Das Netzwerk Zukunftsorte in Brandenburg hat einen anderen Schwerpunkt: Wie lassen sich leerstehende und ungenutzte Gebäude in ländlichen Räumen und von Abwanderung betroffene Kleinstädte zukunftsfähig gestalten? Das Netzwerk Zukunftsorte zeigt, wie es geht: durch die gemeinwohlorientierte Aktivierung von Leerstand. Es setzt den Fokus auf die Transformation leerstehender Gebäude in neue Lebens-, Arbeits- und Begegnungsorte durch oftmals städtisch geprägte Menschen, die auf’s Land ziehen und Leerstand gemeinwohlorientiert entwickeln können. Es bietet eine Wissensplattform für Wissenstransfer und Austausch und unterstützt Initiativen mit verschiedenen Lernformaten und einem starken Netzwerk von Peer-Coaches sowie Expert:innen.

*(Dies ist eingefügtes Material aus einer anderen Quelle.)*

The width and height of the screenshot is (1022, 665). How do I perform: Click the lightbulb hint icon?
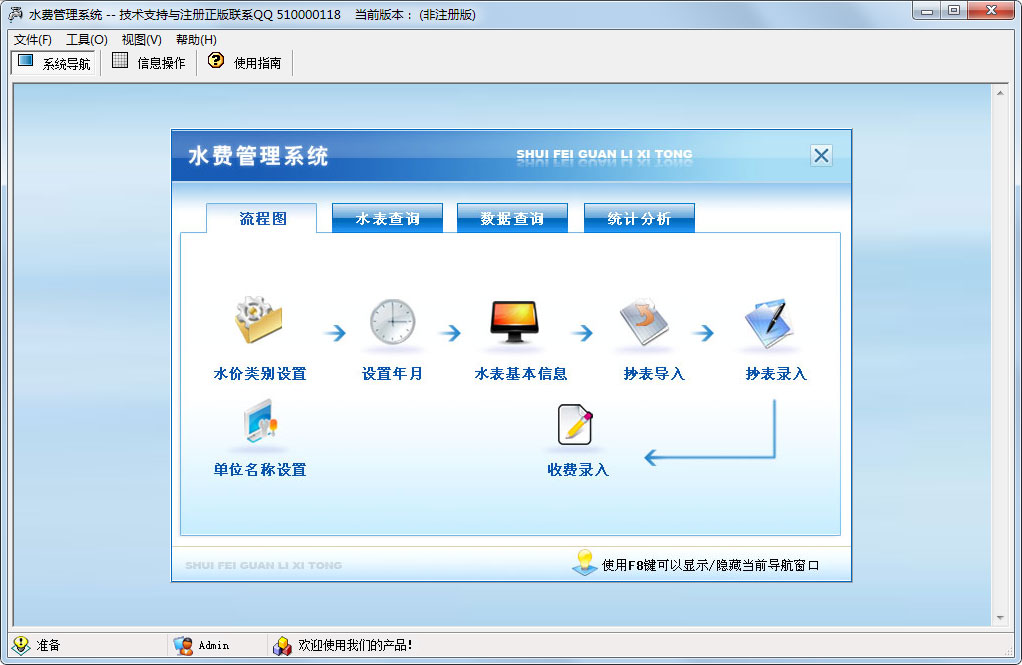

Viele Kommunen sind mit der Reaktivierung von leerstehenden Gebäuden oder den bei Abriss anfallenden Kosten überfordert (vgl. NZO 2024, 5). Und genau hier setzt die Arbeit des Netzwerks an und eröffnet durch sektorübergreifende Kooperationen neue Lösungskorridore: Gemeinsam mit Kommunen und Immobilienbesitzer:innen, die leerstehende Immobilienbestände zu vergeben haben, Architekt:innen, die auch älteren Leerstand nachhaltig entwickeln können und Rückkehrer:innen, Zugezogenen, lokale Initiativen sowie Sozialunternehmer:innen, die diese Orte gemeinwohlorientiert gestalten können.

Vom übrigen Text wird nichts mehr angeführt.